Nvidia Ampere Discussion [2020-05-14]

PSman1700 · Sep 7, 2020

As nv said, biggest leap ever. On all fronts.

Cyan · Sep 7, 2020

pharma said:
I wonder if the beta Automatic Tuning feature could accomplish a similar result.

https://www.nvidia.com/en-us/geforc...tform/#automatic-tuning-in-geforce-experience

that's a nice discovery, 'cos right now MSi Afterburner has auto OC, and it is working well for me. MSI Afterburner seems to use some kind of undervolt. But if it adapts to your computer's PSU -dunno how-, that's another reason to leave MSi Afterburner -maybe-.

Cyan · Sep 7, 2020

pharma said:
RTX Ampere Technical summaries
https://www.computerbase.de/2020-09/nvidia-geforce-rtx-3000-ampere-technik/
https://www.pcgameshardware.de/Gefo...3090-RTX-3080-RTX-3070-Launch-kaufen-1357443/

to sum some things up.

- CUDA Cores: int32 and fp32 operations are indifferently performed by a CUDA core. That's HUGE!! as shown by the graph below --no specific cuda cores for int32 and fp32 operations. Means: no idle int32 or fp32 cores because cuda cores either perform floating point or integer operations. (games perform around 20-30% operations in int32 format)

- Where you will notice the generational leap is in the fact that new GPUs perform muh better raytracing denoising.

- IMO, where series 3000 destroys previous generations is in RT games, which is the way to go.

- The 3070 performs as the 2080Ti despite having 20 teraflops vs 13 teraflops. This shows how different they are now -this imho means again, that where they truly shine is at RT games.

Scott_Arm · Sep 7, 2020

Cyan said:
that's a nice discovery, 'cos right now MSi Afterburner has auto OC, and it is working well for me.

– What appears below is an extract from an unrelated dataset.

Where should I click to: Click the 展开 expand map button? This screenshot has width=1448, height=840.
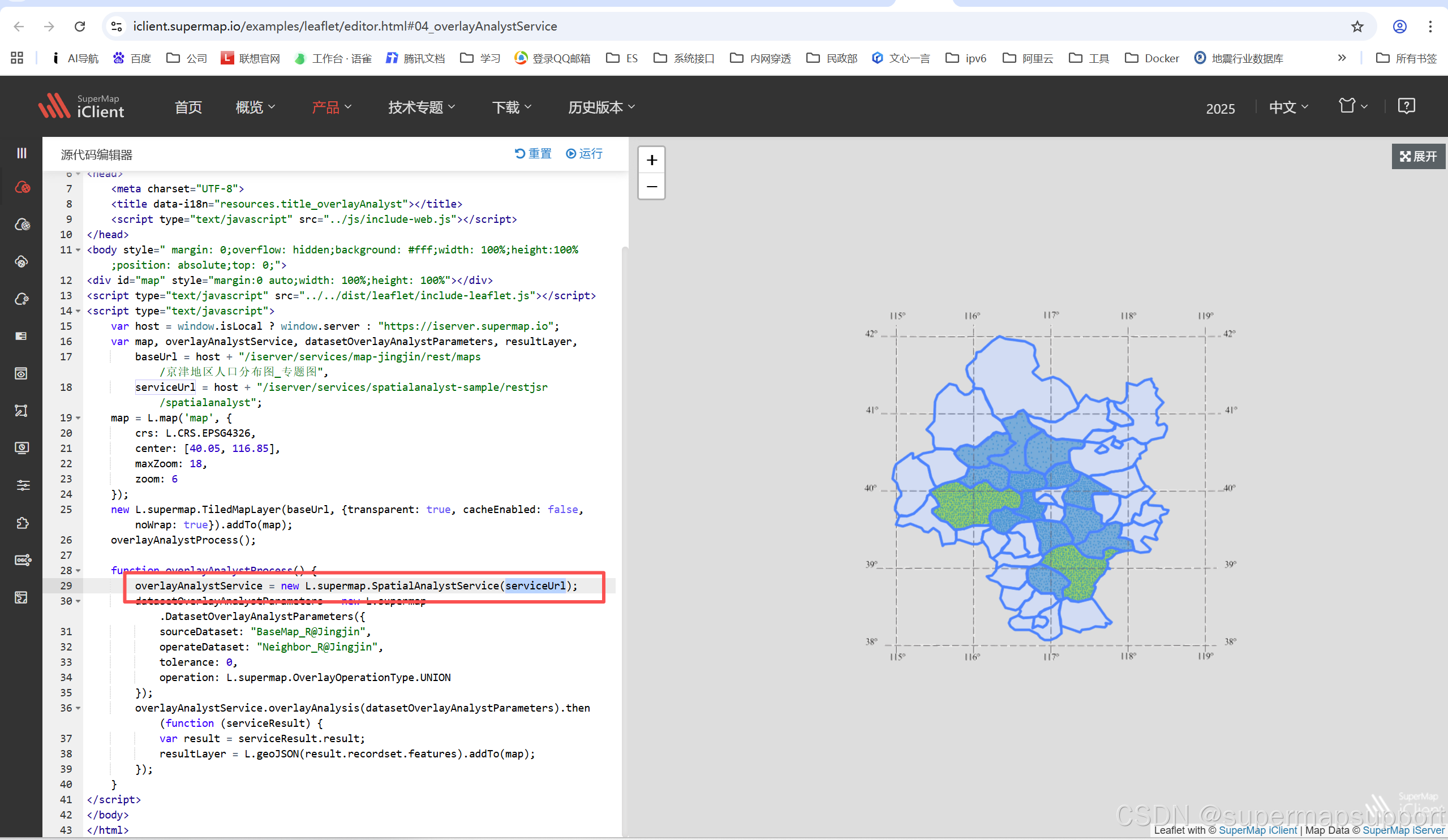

MSI Afterburner seems to use some kind of undervolt. But if it adapts to your computer's PSU -dunno how-, that's another reason to leave MSi Afterburner -maybe-.

Yah, one way people undervolt is to let oc scanner in afterburner run and generate a curve. Then they know what frequency is stable at each voltage. So you kind flatten out from whatever frequency you have as your target. I would not be surprised if you can push things a little bit more manually, but it's a good starting point. You should be able to do the same with the power limit adjusted up or down. This nvidia tool looks like it can do the same thing, but if it requires geforce experience I'm not sure that I want it.

techuse · Sep 7, 2020

Cyan said:
to sum some things up.

- CUDA Cores: int32 and fp32 operations are indifferently performed by a CUDA core. That's HUGE!! as shown by the graph below --no specific cuda cores for int32 and fp32 operations. Means: no idle int32 or fp32 cores because cuda cores either perform floating point or integer operations. (games perform around 20-30% operations in int32 format)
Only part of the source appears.